THE SCHOOL OF GUIDANCE

Guidance is an art. It is an accomplishment of the human spirit that requires development and practice. Just as the ear must be trained to sound, the eye to colour and the hands to touch so we have to be trained to a fine susceptibility for guidance. Therefore there must be indubitable faith that God is ready to lead, that He never fails to lead and that He cannot and will not make a mistake. It must be our sure conviction that He never turns a deaf to our cry. We must equally be sure that it is better to seek His will and misinterpret it than to go our own way and stumble upon what would have been His guidance. We must be sure that if we honestly and sincerely make a mistake in our understanding of His guidance He will surely overrule it. It is an important consideration that we should recognise that guidance is implicit in our redemption and that we sin against God if we presume to decide things without relationship to Him. All these things are important and will help us in the final experience of guidance.

THE OBSTACLES IN THE PATH

The first principle, therefore, is patience with our circumstantial difficulties. This is the simplest lesson but not the easiest to carry out. If so far as know we are living by the principle of a guided life and we pray and circumstances and obstacles are in the way then we must gladly accept them without a murmur. The engine driver may be late with his train, he may be eager to get his passengers to their destination punctually but the signal is against him. That fact determines everything. The danger signal must be decisive for us, too! That is where the man with money has to be careful. There may be a situation which can be solved by money but the monetary solution may not be God's will and therefore he must be careful. The man without money is happily spared that added dilemma. Or we may be able to pull a string, getting the help of somebody of influence. I would not say it cannot be Divine guidance but there again we must be careful. It may seem a quick solution at the time but we may come to regret it. Therefore, if so far as we know we have in all other things, followed the cloud and the fire and now find a stop, let us accept it by showing to the Lord an obedient heart, a submissive spirit that wants nothing more than His good and perfect will.

POSITIVE STEPS

The more difficult guidance is, such positive steps as have to be taken. No decision should be made contrary to the Word of God as we know it. No decision can be right that leaves our inward peace with God disturbed. When these considerations are satisfied we come to pure judgment and discernment. We must ask the Lord to deal with any unknown bias in our hearts.
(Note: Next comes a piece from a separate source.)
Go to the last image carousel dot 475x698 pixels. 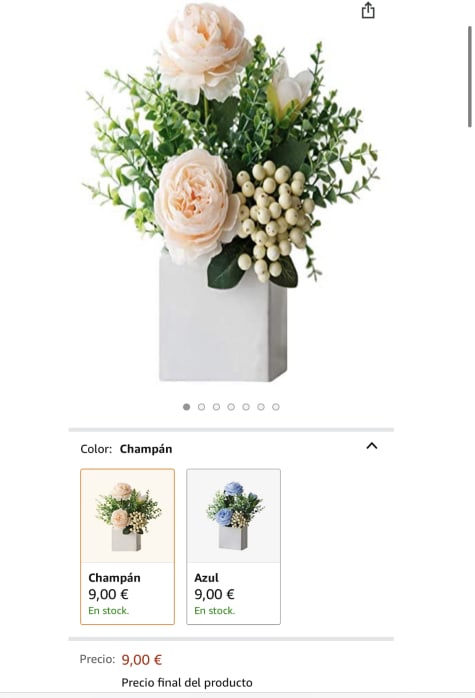click(x=276, y=407)
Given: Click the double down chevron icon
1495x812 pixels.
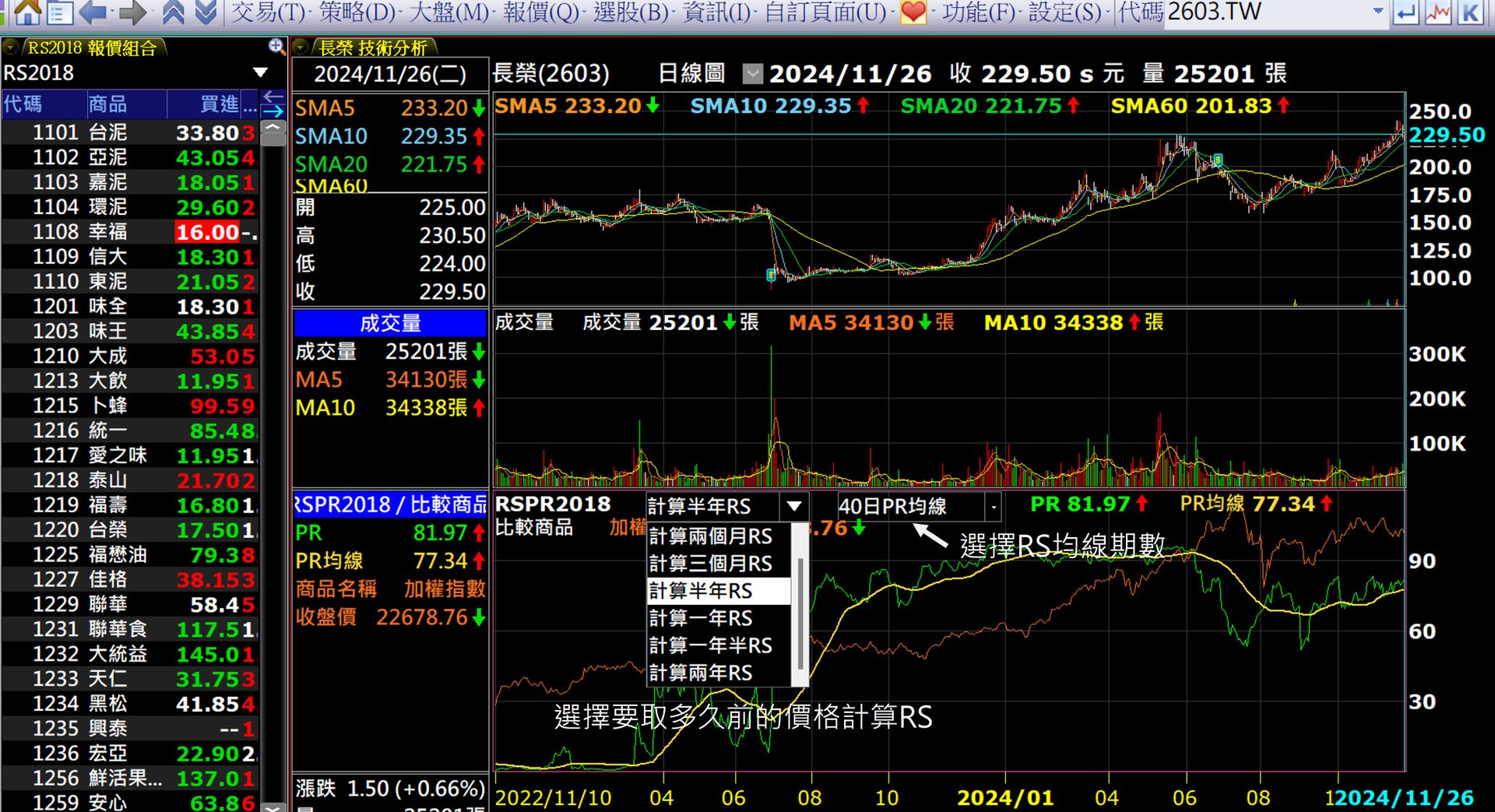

We must assure Him of our desire to interpret His will and to do it, and then we must weigh the issue fairly as consciously in His presence, seeking His aid and direction. We may be sure He will certainly give it. We may definitely trust any secret hints and pressings of the mind and be sure the Lord will direct and guide.

THE EMERGENCY

If this is our principle with the Lord where we have time to meditate, pray and weigh the issue, then when the emergency arises we shall find ourselves with an immediate access to heaven and we may trust a swiftly formed judgment. God knows our predicament. It has not taken Him by surprise and if we are practised in the art of a guided life He will not fail. It may even arise that we may have moments, even split seconds, in which to make a decision. We need not fear or waver. Like Nehemiah we may lift up the heart in a second, God will not fail us. He wants to guide us. He has the capacity to direct us and to sustain us. He loves to be trusted and He will surely bring us through. We may never see a cloud and fire as did the Hebrews, but once we know that God desires to guide, expects to guide and requires our submission to His direction we shall see that He has a thousand ways in which He can make known the path we have to travel. The guidance that begins when we are delivered by the mighty Hand of God in redemption will never fail us until we find ourselves in the glory to which all His marvellous grace infallibly leads.